On the reasonable doubt instruction, Judges Moultrie and Bernard upheld the 2022 model instruction, aligning with three prior divisions in People v. Melara, People v. Schlehuber, and People v. Berumen. The majority held that the instruction’s “real possibility” language accurately describes the prosecution’s evidentiary threshold without shifting the burden to the defense, that omission of the prior instruction’s “lack of evidence” language was not error, and that the “firmly convinced” phrase correctly conveys a standard of near-certitude. Judge Taubman dissented on this issue, concluding the “real possibility” language impermissibly lowered the prosecution’s burden.
All three judges agreed the restitution award of $9,475.72 must be vacated. Because the felony menacing conviction was reversed, it was unclear whether the award rested on that conviction, the surviving misdemeanor convictions, or a combination, rendering the findings insufficient. The court remanded for further proceedings, with instructions that the prosecution must supply the information required by § 18-1.3-603(10) before the court may apply the statute’s rebuttable presumption as to restitution amount.
Key Takeaways
- Under Colorado’s felony menacing statute (§ 18-3-206), a fist is not a “bludgeon” or “simulated bludgeon” as a matter of law — the term requires a weapon that is an external, inanimate object meaningfully similar in kind to a firearm or knife.
- When a jury asks a question during deliberations that the original instructions do not clearly answer, a trial court must respond with a concrete, unambiguous clarification — simply referring jurors back to undefined terms is reversible error where the question goes to a central element of guilt.
- Colorado’s 2022 model reasonable doubt instruction (COLJI-Crim. E:03) continues to withstand constitutional challenge; its “real possibility,” “firmly convinced,” and omission of “lack of evidence” language do not lower the prosecution’s burden of proof.
- A restitution award cannot stand where the underlying conviction that supported it has been reversed and the record does not permit the appellate court to determine which remaining convictions, if any, justified the amount.
Why It Matters
This decision resolves a novel question of Colorado criminal law with direct practical consequences for prosecutors charging felony menacing: a defendant who uses only his fists — no weapon, no object — cannot be elevated to a felony under the menacing statute on a “bludgeon” theory. Defense counsel now have clear authority to challenge any such charge at the jury-instruction stage, and trial courts are on notice that they must answer, not deflect, deliberation questions about the statutory meaning of charged elements.

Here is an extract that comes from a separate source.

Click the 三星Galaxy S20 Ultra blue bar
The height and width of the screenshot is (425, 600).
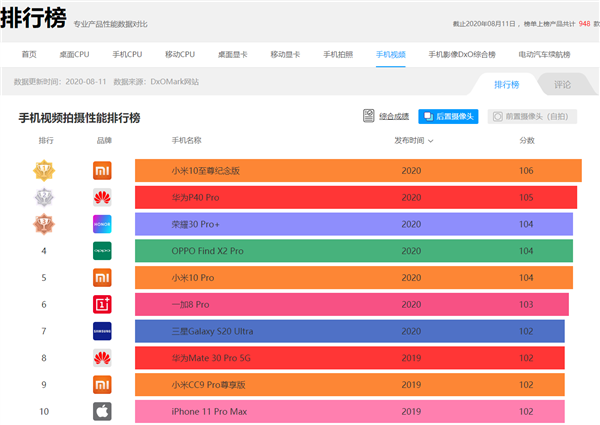pyautogui.click(x=350, y=330)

The decision also adds to a growing body of Colorado Court of Appeals authority upholding the 2022 reasonable doubt instruction, even as the Colorado Supreme Court has granted certiorari in Teran-Sanchez v. People to resolve the broader constitutional question. Until the Supreme Court rules, Simms reinforces the prevailing approach in the intermediate courts — a landscape practitioners should monitor closely given the pending high-court review.